### ENTRIES SHOWN:
-------

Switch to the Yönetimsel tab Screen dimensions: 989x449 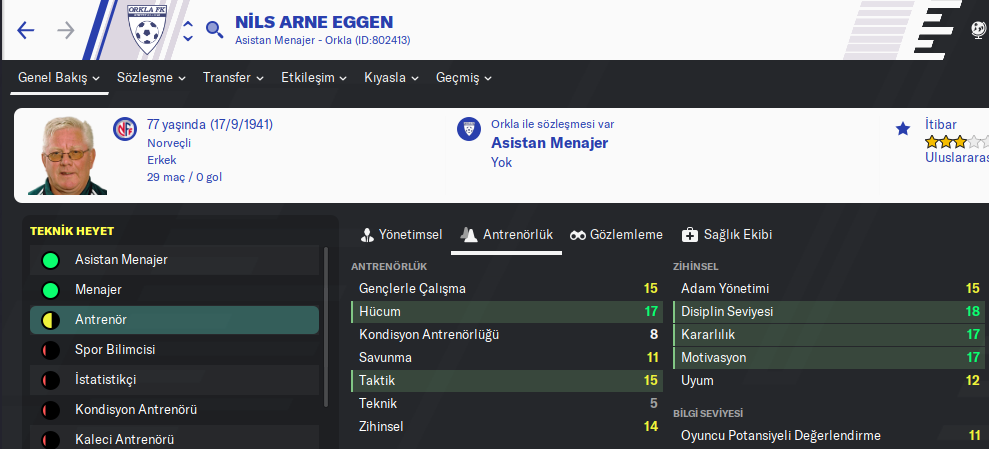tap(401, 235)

-------

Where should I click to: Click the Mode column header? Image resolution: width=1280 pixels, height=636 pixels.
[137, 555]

-------

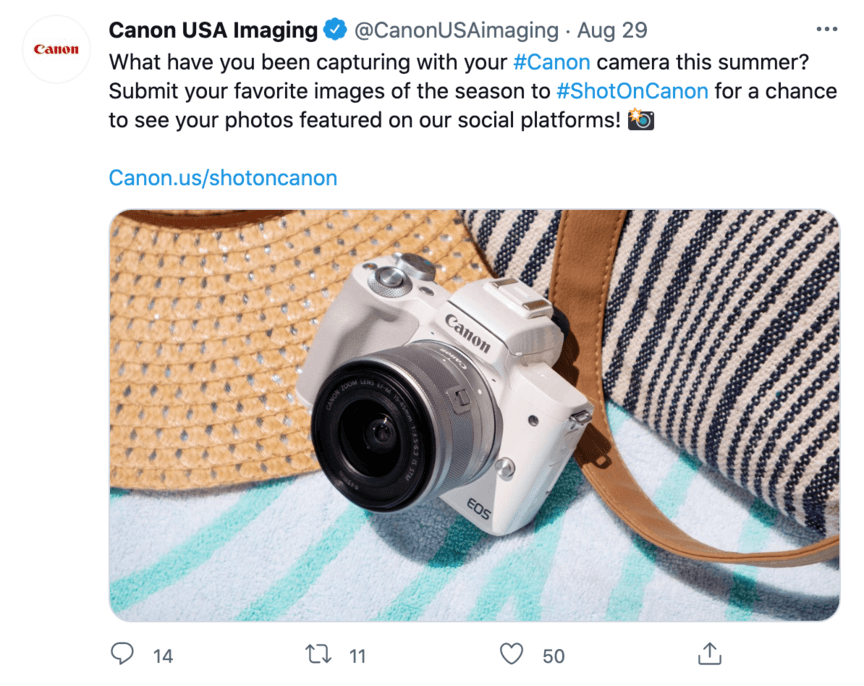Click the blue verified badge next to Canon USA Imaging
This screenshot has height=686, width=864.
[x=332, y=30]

-------

### DIRECTIONS:
Give the rows starting at the line containing "Click the blue" and ending at the line containing "[x=332, y=30]" as a JSON list of strings, one string per line, with blank lines and pictures left out.

### RESULT:
[
  "Click the blue verified badge next to Canon USA Imaging",
  "This screenshot has height=686, width=864.",
  "[x=332, y=30]"
]